#### The data

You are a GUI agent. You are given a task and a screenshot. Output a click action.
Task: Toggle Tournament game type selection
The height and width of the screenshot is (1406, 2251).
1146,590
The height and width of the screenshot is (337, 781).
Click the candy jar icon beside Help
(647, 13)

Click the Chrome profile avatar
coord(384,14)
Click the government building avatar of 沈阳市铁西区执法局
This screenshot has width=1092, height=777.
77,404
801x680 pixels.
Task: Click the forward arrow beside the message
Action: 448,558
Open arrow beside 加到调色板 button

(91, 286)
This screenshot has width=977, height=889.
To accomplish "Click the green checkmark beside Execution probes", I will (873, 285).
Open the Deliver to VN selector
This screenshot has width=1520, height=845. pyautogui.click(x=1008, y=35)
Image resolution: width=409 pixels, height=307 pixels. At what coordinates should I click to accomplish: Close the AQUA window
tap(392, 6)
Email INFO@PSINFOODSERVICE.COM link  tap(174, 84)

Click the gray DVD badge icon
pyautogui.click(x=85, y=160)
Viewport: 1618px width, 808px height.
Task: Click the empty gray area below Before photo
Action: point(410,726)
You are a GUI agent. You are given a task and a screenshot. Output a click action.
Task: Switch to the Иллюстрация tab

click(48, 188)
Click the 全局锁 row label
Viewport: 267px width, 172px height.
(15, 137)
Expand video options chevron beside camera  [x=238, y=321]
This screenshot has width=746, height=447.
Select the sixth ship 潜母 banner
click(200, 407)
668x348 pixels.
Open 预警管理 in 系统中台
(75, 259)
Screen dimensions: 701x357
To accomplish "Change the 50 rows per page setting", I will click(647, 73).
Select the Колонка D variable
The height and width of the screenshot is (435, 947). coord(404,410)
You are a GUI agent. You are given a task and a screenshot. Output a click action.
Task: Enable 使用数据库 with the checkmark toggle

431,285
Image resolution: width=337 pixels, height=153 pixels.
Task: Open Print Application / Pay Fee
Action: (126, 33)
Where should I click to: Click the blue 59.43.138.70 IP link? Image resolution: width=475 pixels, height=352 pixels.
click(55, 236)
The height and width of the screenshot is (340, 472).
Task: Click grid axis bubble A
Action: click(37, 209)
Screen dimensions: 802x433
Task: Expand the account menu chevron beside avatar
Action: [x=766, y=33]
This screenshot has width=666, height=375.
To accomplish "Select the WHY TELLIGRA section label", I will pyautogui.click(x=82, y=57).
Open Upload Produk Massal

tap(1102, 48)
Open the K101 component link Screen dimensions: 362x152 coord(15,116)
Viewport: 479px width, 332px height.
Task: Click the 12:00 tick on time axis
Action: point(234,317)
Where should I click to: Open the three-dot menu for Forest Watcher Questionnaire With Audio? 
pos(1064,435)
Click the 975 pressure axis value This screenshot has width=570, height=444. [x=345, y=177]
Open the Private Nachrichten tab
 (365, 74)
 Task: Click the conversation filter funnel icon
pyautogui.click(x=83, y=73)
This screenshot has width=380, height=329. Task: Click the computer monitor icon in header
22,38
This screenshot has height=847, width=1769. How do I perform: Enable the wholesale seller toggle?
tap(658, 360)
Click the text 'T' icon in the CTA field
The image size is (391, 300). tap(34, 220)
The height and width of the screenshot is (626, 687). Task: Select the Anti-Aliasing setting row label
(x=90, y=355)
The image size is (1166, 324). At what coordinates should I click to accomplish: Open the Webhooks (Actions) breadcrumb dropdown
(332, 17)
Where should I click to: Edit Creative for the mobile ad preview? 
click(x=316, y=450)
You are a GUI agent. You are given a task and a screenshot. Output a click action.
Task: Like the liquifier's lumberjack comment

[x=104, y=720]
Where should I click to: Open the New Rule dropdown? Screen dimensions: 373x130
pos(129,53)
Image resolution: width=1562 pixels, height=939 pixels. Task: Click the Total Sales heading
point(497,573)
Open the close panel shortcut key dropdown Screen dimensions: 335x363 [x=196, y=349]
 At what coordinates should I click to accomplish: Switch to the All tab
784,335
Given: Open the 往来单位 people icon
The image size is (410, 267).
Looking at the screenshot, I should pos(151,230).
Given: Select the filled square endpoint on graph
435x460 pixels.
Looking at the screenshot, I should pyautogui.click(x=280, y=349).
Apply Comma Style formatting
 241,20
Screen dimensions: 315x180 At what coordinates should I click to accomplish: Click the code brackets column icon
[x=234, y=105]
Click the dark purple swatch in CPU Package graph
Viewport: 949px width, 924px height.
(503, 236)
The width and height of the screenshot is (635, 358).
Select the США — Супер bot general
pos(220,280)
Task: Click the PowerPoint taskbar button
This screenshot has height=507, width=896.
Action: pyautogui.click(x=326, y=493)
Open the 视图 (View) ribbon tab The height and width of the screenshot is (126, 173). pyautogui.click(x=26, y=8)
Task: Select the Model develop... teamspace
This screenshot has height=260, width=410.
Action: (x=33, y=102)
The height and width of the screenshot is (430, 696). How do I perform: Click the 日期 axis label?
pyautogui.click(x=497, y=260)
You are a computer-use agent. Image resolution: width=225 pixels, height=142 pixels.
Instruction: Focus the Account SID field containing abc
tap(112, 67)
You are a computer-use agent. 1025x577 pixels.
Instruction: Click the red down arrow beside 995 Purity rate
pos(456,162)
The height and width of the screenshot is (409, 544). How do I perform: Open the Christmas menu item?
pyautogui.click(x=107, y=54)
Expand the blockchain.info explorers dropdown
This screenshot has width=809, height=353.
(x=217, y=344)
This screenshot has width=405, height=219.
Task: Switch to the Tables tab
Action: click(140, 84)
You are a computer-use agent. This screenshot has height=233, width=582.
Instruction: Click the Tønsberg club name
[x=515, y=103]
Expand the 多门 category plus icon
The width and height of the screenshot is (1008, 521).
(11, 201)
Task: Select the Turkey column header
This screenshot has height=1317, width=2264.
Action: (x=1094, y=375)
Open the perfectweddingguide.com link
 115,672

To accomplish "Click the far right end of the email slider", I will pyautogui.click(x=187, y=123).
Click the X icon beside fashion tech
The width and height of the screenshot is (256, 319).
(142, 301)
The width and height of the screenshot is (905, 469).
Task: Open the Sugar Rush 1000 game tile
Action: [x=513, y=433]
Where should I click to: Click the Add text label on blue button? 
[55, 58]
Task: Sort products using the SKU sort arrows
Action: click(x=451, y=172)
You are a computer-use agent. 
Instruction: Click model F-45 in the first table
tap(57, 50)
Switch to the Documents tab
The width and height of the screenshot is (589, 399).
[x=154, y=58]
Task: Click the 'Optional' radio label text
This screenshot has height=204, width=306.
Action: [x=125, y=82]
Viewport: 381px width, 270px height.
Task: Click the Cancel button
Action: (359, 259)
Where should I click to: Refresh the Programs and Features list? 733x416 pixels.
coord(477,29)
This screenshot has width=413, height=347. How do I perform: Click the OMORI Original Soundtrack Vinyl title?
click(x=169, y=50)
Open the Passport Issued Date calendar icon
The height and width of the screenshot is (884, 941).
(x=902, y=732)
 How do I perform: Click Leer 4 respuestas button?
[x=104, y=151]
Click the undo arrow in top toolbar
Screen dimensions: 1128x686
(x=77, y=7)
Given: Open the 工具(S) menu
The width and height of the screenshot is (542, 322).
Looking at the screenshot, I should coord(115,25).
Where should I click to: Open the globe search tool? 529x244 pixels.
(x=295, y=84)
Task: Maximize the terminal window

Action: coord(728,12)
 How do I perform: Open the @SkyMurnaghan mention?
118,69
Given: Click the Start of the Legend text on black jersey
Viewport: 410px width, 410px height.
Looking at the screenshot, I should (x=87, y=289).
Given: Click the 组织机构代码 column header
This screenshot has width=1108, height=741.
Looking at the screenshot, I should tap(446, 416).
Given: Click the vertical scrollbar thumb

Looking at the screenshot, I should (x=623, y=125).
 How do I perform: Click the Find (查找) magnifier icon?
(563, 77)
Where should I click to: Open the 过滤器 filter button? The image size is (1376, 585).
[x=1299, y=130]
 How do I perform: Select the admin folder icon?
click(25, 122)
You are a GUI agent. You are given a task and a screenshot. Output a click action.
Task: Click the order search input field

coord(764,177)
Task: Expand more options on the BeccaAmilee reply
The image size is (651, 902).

########

## Task to carry out
In the entries above, find each line that includes the string "options" and copy it.

## Response area
Expand video options chevron beside camera  [x=238, y=321]
Task: Expand more options on the BeccaAmilee reply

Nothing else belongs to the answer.